§ Given passage
** begin **

This scenario is no longer the stuff of science fiction. It represents the central challenge facing industrial automation today. The principles of functional safety, which have successfully protected workers and assets for decades, are built on a foundation of predictability. We design systems to fail in safe, predictable ways. But the introduction of adaptive, non-deterministic Artificial Intelligence (AI) shatters this foundation. For business leaders in Malta and across the European Union, this is not merely a technical problem for engineers to solve; it is a fundamental challenge to risk management, legal liability, and the very license to operate in the EU market.

As machines get smarter, are our safety rules becoming obsolete? The very standards that have been the bedrock of trust, like EN ISO 13849-1; which provides the methodology for designing and integrating safety-related parts of control systems and EN 62061, which guides designers to cover the functional safety of safety-related control systems, are now being stretched to their limits. They were designed for a world of circuits and code that followed deterministic rules, not for systems that can learn and evolve after they leave the factory. This raises profound questions for every business involved in the manufacturing, importation, or operation of modern machinery. Are our standards, our certification bodies, and our companies truly ready for this paradigm shift? How can we ensure safety is not just a paper exercise when a machine's brain can effectively change its own mind?

Before dissecting the disruption caused by AI, businesses need to understand the framework that AI is, in fact, disrupting. Functional safety is not just an engineering discipline; it is a critical function that underpins product liability, market access, and brand reputation. It is the active part of a machine's overall safety system; the automatic protection that intervenes to prevent harm when something goes wrong. A simple example would be the kettle’s thermostat that prevents it from overheating; this is an operational requirement, but also acts as a basic safety function. Now scale that concept to a complex industrial press or a high-speed robotic arm. The functional safety system is what detects a person entering the danger zone and commands the machine to return to a safe state, preventing a catastrophic failure, injury and, by extension, catastrophic financial and legal consequences.

For decades, the "rules of the road" for ensuring this protection in the European Union have been defined by two pivotal, harmonised standards: EN ISO 13849-1 and EN 62061. Compliance with these standards is, for all practical purposes, the passport to placing machinery on the EU market.

At the heart of these standards are two key metrics used to quantify the reliability of a safety function: Performance Level (PL) and Safety Integrity Level (SIL). While they stem from slightly different philosophies, they both aim to answer the same fundamental question: "How likely is this safety function to fail dangerously when it is needed?".

Performance Level (PL), is the more commonly used metric in the world of discrete machine building. It provides a pragmatic, probabilistic assessment of a safety function's reliability. A required PL is determined through a structured risk assessment that considers three factors:

• Severity of injury: Is the potential injury slight or serious/fatal?

• Frequency and/or exposure to hazard: Are people exposed to the hazard rarely or frequently?

• What’s the possibility of avoiding the hazard? Is it possible to avoid the danger or scarcely possible?

Based on these qualitative inputs, a required PL is determined. The machine designer must then engineer a safety-related part of a control system that achieves this level. The final PL is a calculated value based on the system's architecture, the reliability of its components, its ability to detect faults, and its resilience to single points of failure that could have a cascading affect.

** end **

§ Recorded information

** begin **

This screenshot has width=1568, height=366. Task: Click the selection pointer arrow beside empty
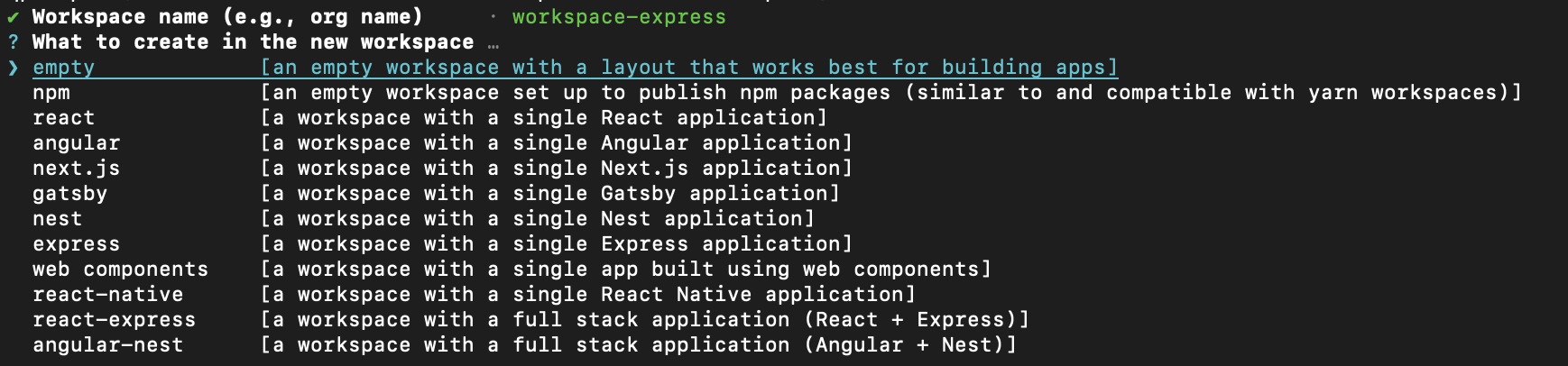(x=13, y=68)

** end **
** begin **

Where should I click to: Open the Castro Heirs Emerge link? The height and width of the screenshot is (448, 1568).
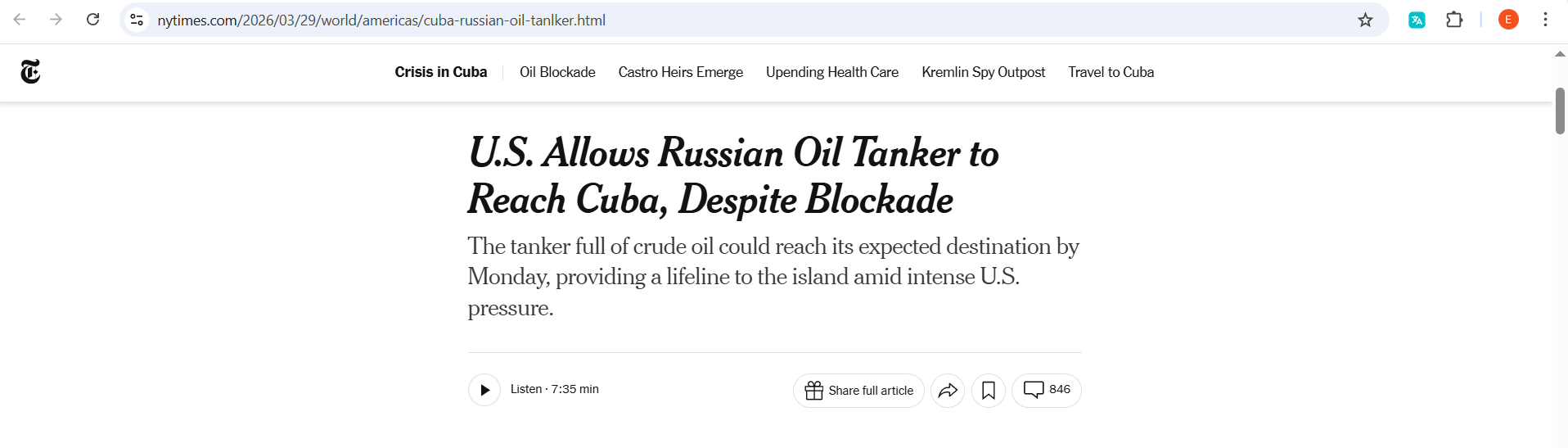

** end **

§ What is needed
Please carry on the passage about functional safety standards for machinery from its final sentence.

§ Response to the task
Safety Integrity Level (SIL), provides a more rigorous, lifecycle-oriented approach to safety. It classifies safety functions into four levels based on their required risk reduction. The SIL determination process is more detailed, considering parameters like severity, frequency of exposure, probability of the hazardous event, and the ability to avoid harm. While PL is often seen as more suitable for individual machines, SIL is frequently applied to larger, more complex, or integrated systems.

The key takeaway is that both PL and SIL are ultimately expressed as a Probability of Dangerous Failure per Hour. They provide a tangible, quantifiable measure of risk reduction, allowing for a clear assessment of whether a safety system is adequate for the hazard it is designed to control. While the standards are probabilistic about the failure of a component, they are fundamentally deterministic about its function. The calculations derived all presume that if a safety component or system has not failed, it will execute its pre-defined, specified function correctly and repeatably. The risk being managed is that of a component breaking down, not of the component misbehaving while perfectly healthy. This foundational assumption, that a non-failed system is a correctly behaving system is precisely what AI invalidates. AI introduces a new, deeply problematic failure mode: functional insufficiency. The system's hardware can be 100% operational, yet it can still produce an unsafe action because its internal logic is probabilistic, adaptive, and potentially opaque. Therefore, the very premise of our established safety calculations is being challenged at its core.

The integration of Artificial Intelligence into safety-critical control systems is not an incremental evolution; it is a revolutionary break from the past. AI-based systems, particularly those using machine learning (ML), introduce characteristics that are fundamentally at odds with the deterministic worldview of traditional functional safety. This creates a chasm between the capabilities of the technology and the ability of our established standards to ensure its safety.

As discussed in previous articles, many of the most powerful AI models, especially the deep neural networks that excel at complex tasks like image recognition or navigation, are effectively "black boxes". While engineers can define the inputs and observe the outputs, the intricate, multi-layered decision-making process within the network is often too complex for any human to fully comprehend or explain. This is known as algorithmic opacity.

For a business ready to invest in advanced machinery, the implications are profound and unsettling. How can a manufacturer confidently sign an EU Declaration of Conformity, legally attesting to a machine's safety, when the logic of its primary safety function cannot be fully explained? How can a Notified Body, the independent third-party arbiter of safety, certify a system whose internal workings are inscrutable? This opacity introduces a level of legal and ethical ambiguity that the industry has never before faced. It shifts the safety argument from "we have verified the logic" to "we have tested the outputs" conclusion, which, as we will see, is an insufficient substitute.

A cornerstone of all engineering validation is repeatability. If you apply the same inputs under the same conditions, you expect the same result. Non-deterministic systems violate this principle. By design, many AI models are probabilistic; given the same input, they may produce slightly different outputs on different runs. While this variability is an acknowledged feature for creative applications like generating text or images, it is a critical flaw in a safety context.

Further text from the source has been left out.